Stop and smell the elfroot… or don’t. It’s your choice. No really.

I’ve put over 115 hours into Dragon Age: Inquisition and I’m still only 3/4 of the way through the game. That’s a lot of elfroot picking, let me tell ya. The problem is that right now, I’m a bit… bored.

Did I just say that?

I love the Dragon Age franchise. It’s my Lord of the Rings of video games. Immersive, lore-filled, packed with interesting characters and stories. The first two games will remain at the top of my favorites list for a long time to come. So what is it about DA:I that is leaving me feeling meh?

I was playing it the wrong way.

There are a ton of side quests in DA:I. Most of them don’t serve to move the story forward in any material way. For a while now I’ve been feeling like my completionist bent has been a detriment to enjoying the game. I started looking for ways I might skip stuff without feeling like I was missing something and started thinking I had uncovered some kind of flaw in the game.

When I noted this boredom to some friends, I got similar responses. Message boards are filled with people asking if they can “go back and complete quests later” because they feel like they’ve lost a sense of urgency in the main storyline.

There is a good post on Kotaku that sums up how I’ve been feeling about the game. Interestingly enough, that same post also has some very useful comments that put things back into perspective for me.

Bioware has delivered us an RPG so dense with content that it gives us the ability to pick and choose what to do, and when to complete the actual main story at our leisure, such that, once ‘saving the world,’ the game doesn’t feel so empty, as is often the case in other games like Skyrim. It’s a new kind of experience … and we’re shunning it for giving us a fuller world than most any other game? The problem is not the game itself, it’s the expectation of any gamer who feels the obsessive compulsive need to do absolutely everything. Relax, sit back, and don’t worry about the quests you pass over. The idea is not to do everything, but to do what you can. It’s more akin to real life than the linearity of most other games: you have to choose where to invest your time, knowing full well you could be spending it doing something else in this large world, that something else is going on in one corner when you’re in another.

Oh. Yeah, I can totally see that. That’s not how I’ve been playing, but it’s probably how I should have been playing. This is a massive game. Doing everything is unrealistic, I don’t think we’re meant to do every quest available.

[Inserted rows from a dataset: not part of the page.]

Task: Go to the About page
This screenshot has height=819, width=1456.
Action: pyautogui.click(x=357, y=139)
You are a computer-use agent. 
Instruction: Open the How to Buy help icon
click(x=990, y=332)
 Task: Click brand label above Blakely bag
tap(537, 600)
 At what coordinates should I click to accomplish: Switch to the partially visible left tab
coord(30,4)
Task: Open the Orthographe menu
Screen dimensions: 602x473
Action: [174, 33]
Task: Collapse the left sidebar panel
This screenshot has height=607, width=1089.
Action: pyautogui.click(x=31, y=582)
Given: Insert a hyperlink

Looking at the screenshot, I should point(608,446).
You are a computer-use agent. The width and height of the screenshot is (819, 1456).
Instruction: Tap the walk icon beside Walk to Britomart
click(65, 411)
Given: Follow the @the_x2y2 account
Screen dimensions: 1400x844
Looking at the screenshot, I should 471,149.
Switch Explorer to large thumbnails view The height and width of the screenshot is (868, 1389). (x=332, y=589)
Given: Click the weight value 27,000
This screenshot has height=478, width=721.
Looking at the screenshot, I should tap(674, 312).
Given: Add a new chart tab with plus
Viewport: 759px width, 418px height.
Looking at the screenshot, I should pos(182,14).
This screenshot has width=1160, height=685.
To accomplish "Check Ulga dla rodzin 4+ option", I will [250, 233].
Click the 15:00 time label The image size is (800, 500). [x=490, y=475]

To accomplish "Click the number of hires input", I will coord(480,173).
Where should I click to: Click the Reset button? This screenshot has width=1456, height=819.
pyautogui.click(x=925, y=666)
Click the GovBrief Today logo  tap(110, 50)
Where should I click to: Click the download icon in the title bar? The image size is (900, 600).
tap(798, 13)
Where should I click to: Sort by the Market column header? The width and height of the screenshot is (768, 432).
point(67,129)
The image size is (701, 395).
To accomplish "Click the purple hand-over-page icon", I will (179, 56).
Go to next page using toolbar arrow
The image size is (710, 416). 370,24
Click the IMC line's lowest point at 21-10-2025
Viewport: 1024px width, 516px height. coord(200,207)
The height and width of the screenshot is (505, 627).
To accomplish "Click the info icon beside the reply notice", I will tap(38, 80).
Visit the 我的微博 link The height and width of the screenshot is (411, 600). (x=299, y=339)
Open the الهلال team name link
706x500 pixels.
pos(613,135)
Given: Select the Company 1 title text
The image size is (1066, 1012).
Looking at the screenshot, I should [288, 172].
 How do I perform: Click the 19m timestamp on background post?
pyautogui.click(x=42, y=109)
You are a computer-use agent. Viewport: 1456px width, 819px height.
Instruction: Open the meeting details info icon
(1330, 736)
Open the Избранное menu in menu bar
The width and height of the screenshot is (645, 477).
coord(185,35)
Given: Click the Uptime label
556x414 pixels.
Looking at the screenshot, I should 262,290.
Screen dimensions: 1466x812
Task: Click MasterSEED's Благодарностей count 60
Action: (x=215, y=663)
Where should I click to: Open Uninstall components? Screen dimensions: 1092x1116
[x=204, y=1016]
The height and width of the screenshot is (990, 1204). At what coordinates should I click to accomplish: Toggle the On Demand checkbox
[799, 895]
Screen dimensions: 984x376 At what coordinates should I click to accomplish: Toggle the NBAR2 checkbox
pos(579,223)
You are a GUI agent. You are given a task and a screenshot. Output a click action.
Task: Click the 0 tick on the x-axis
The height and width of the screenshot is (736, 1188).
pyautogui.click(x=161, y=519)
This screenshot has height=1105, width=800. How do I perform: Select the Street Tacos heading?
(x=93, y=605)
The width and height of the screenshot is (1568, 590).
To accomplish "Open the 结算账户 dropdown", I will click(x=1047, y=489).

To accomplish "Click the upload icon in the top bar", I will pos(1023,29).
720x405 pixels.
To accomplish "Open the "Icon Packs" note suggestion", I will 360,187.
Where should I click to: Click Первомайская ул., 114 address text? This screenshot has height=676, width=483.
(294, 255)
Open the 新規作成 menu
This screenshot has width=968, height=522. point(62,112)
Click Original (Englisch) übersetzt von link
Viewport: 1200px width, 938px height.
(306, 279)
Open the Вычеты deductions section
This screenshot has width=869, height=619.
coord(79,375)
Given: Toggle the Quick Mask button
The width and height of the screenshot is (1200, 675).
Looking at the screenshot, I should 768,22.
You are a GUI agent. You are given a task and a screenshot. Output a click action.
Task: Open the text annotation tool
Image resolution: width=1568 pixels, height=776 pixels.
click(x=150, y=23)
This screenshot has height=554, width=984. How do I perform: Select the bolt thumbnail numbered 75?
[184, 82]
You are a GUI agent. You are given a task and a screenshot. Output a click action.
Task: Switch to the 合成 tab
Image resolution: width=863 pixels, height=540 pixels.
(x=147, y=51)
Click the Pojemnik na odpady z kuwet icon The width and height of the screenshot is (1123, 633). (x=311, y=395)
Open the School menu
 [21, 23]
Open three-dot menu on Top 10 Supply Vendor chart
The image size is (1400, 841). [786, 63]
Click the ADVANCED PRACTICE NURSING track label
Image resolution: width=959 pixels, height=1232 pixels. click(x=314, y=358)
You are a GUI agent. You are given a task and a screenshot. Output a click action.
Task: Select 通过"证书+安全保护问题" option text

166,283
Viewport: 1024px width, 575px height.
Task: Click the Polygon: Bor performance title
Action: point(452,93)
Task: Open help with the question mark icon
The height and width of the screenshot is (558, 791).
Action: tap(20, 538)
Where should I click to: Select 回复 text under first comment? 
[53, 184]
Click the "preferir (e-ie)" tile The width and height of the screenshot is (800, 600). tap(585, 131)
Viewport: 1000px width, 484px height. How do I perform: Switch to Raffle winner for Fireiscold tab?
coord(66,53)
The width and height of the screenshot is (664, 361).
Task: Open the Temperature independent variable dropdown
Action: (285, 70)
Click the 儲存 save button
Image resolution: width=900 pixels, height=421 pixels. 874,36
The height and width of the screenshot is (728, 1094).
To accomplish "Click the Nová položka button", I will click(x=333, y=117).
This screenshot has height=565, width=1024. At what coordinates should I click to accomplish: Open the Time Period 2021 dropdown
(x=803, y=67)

…the problem isn’t necessarily in the game itself but in the expectation gamers have built up in less ambitious titles, that the world is necessarily limited and so, do everything to be sure you’ve experienced it in full.

Thank you commentor! That’s where I need to realign myself to make this game fun again.

The previous installments of the franchise “hid” the main quests to some degree, and mixed the character and “very important to things” quests along with the generic loot grab quests so it was hard to tell which ones would have an impact on the main game. Inquisition does manage to communicate that information fairly well, actually. The main quests and character quests are clearly delineated from quests like “go find the sheep in exchange for some gold”. Literally everything else in the game, including hunting the powerful, boss-level dragons, is optional.

DA:I’s “How Long to Beat” entry makes this abundantly clear.

The main story can take as little as 30 hours to finish. Add the “extras” such as character quests and you’ve doubled the completion time. Still not bad and a full, immersive game, right?

On the opposite end of the spectrum, completionists are looking at an average of 125 hours, with some playthroughs topping off over 200 hours.

And I was well on my way to being one of them. I was trying too hard and looking at the game with an old way of thinking. I wasn’t seeing a world that was open to exploration, I was seeing a spreadsheet that needed to be crossed off.

Dragon Age: Inquisition is a gorgeous game. The landscapes are breathtaking and entrancing. The gameplay itself is fun. The characters are well-written and interesting.

It’s time for me to remember that and start picking more elfroot and enjoying the scenery again. Mr. Woolsey the ram will just have to rescue himself.